**To do**
- 1) Answer these questions using the sorafenib and INK128 passage:
(a) For how long were the SNU423 cells treated in the Figure 4 experiment?
(b) Which assay was used to determine cell proliferation in Figure 4?
(c) What fixed molar ratio of INK128 to sorafenib was used for SNU449 cells?
- 2) Restate word for word the part of the sorafenib and INK128 passage starting with "Figure 4: Improved" and going on through "least duplicate experiments.".
- 3) Resume the sorafenib and INK128 passage from the point where it stops.

**Source extract**
The antiproliferative effects of sorafenib in CD44high and CD44low HCC cells were evaluated. Fernando et al. reported that HCC cells that are mesenchymal-like and have high CD44 expression are refractory to sorafenib-induced cell death in vitro . To further investigate the relationship between sorafenib, INK128 and CD44, we treated the CD44 expressing Huh7CD44 and PLC/PRF/5CD44 and their respective controls with sorafenib or INK128 for 72 h. Unlike INK128 (Figure 3E), there was no difference in sorafenib’s ability to reduce proliferation as a function of CD44 protein (Figure 3F).
Combination of INK128 and sorafenib
The favorable anti-proliferative effects of INK128 in CD44high HCC cells led us to test whether addition of this drug to the current standard of care for advanced HCC (sorafenib) has the potential to improve outcomes over that of sorafenib alone. We included everolimus in this test to determine whether the lack of response to everolumus can be enhanced in combination with sorafenib. CD44high SNU423 cells were treated with increasing concentrations of sorafenib plus 100 nM INK128. While addition of INK128 to sorafenib resulted in a dramatic reduction in cell proliferation, the addition of everolimus did not have such a significant effect on proliferation of SNU423 cells, when compared to sorafenib alone (Figure 4).
Figure 4: Improved antiproliferative effects of INK128 alone or in combination with sorafenib. The CD44high cells SNU423 cells were treated with sorafenib alone or in combination with everolimus or INK128 for 72 h. Cell proliferation was determined using a WST-1 assay. Single replicate from at least duplicate experiments.
Since combining sorafenib with INK128 showed favorable reduction in proliferation compared to everolimus (Figure 4), further combination studies were performed to understand the nature of the interaction between sorafenib and INK128. INK128 was combined with sorafenib at a fixed molar ratio (1:200 for SNU449 and 1:150 for SNU423 and Huh7). Combining INK128 and sorafenib resulted in an additive to synergistic effect in CD44high SNU423 and SNU449 cells as evident by combination index values equal to or less than one (Table 1). However, this trend was not observed in CD44low Huh7 cells, as the combination of both drugs did not result in enhanced antiproliferative effects.
Table 1: Combination indices for sorafenib and INK128
Combination Index (CI)

Saved entries:
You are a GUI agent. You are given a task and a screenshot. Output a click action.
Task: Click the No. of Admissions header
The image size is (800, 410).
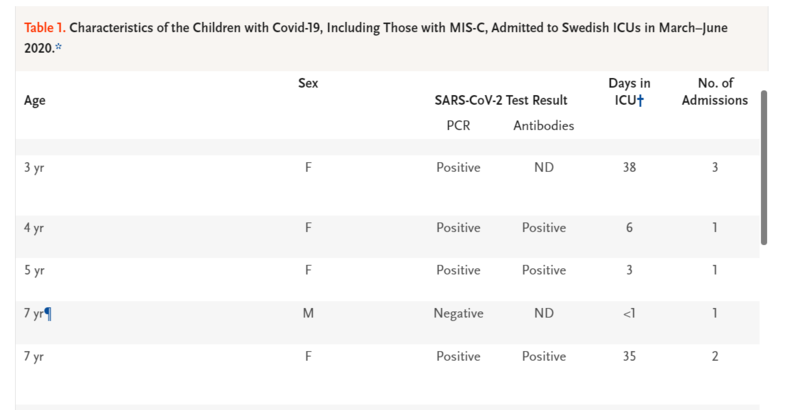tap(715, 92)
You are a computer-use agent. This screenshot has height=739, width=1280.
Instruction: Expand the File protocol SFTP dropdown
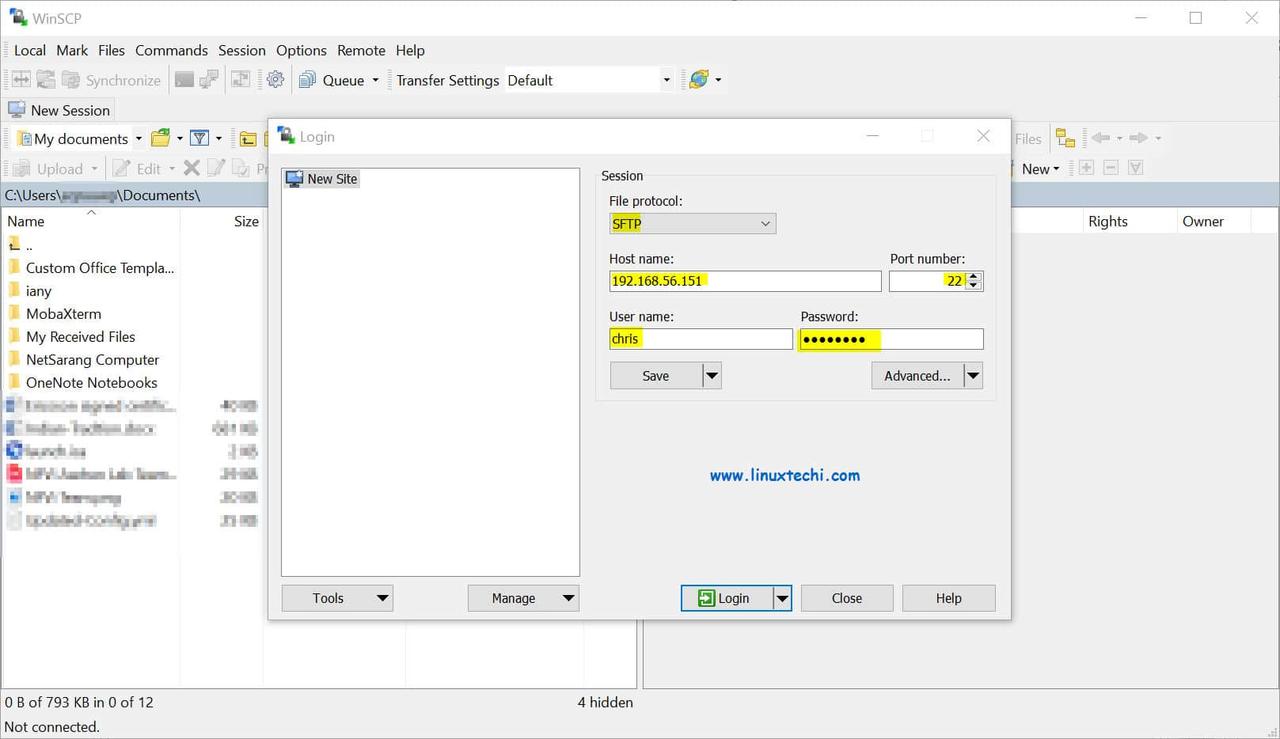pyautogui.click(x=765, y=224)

**Set of answers**
- 1)
(a) 72 h
(b) A WST-1 assay
(c) 1:200

- 2)
Figure 4: Improved antiproliferative effects of INK128 alone or in combination with sorafenib. The CD44high cells SNU423 cells were treated with sorafenib alone or in combination with everolimus or INK128 for 72 h. Cell proliferation was determined using a WST-1 assay. Single replicate from at least duplicate experiments.

- 3)
INK128 is effective in sorafenib resistant HCC
Next, we wanted to determine whether INK128 could be an effective treatment option for sorafenib resistant HCC. Since this inhibitor negatively regulates CD44 protein expression possibly through suppressing phosphorylation of 4EBP-1 in CD44high HCC cells (Figure 2 and Supplementary Figure 3), we first evaluated the CD44 and mTOR pathways in HCC cells with acquired sorafenib resistance. CD44 and vimentin expression were increased in both the pool and clone of sorafenib resistant cells (Figure 5A). The increased phosphorylation of mTOR, S6K and 4EBP-1 (Figure 5A) demonstrated that mTOR pathway was activated in sorafenib resistant Huh7 cells. The anti-proliferative effects of INK128 were studied on HCC cells with acquired sorafenib resistance. INK128 showed greater anti-proliferative effects against sorafenib resistant Huh7 cells (CD44 expressing) compared to the wildtype CD44low Huh7 cells (Figure 5B).
Figure 5: Sorafenib resistant cells display enhanced mTOR pathway activation and improved sensitivity to INK128. (A) CD44, vimentin and downstream effectors of the mTOR pathway were measured in wild-type Huh7 or Huh7 cells with acquired sorafenib resistance. (B) Sorafenib resistant Huh7 or parenteral cells were treated with INK128 for 72 h. Cell proliferation was measured by a WST-1 assay. Single replicates from at least duplicate experiments.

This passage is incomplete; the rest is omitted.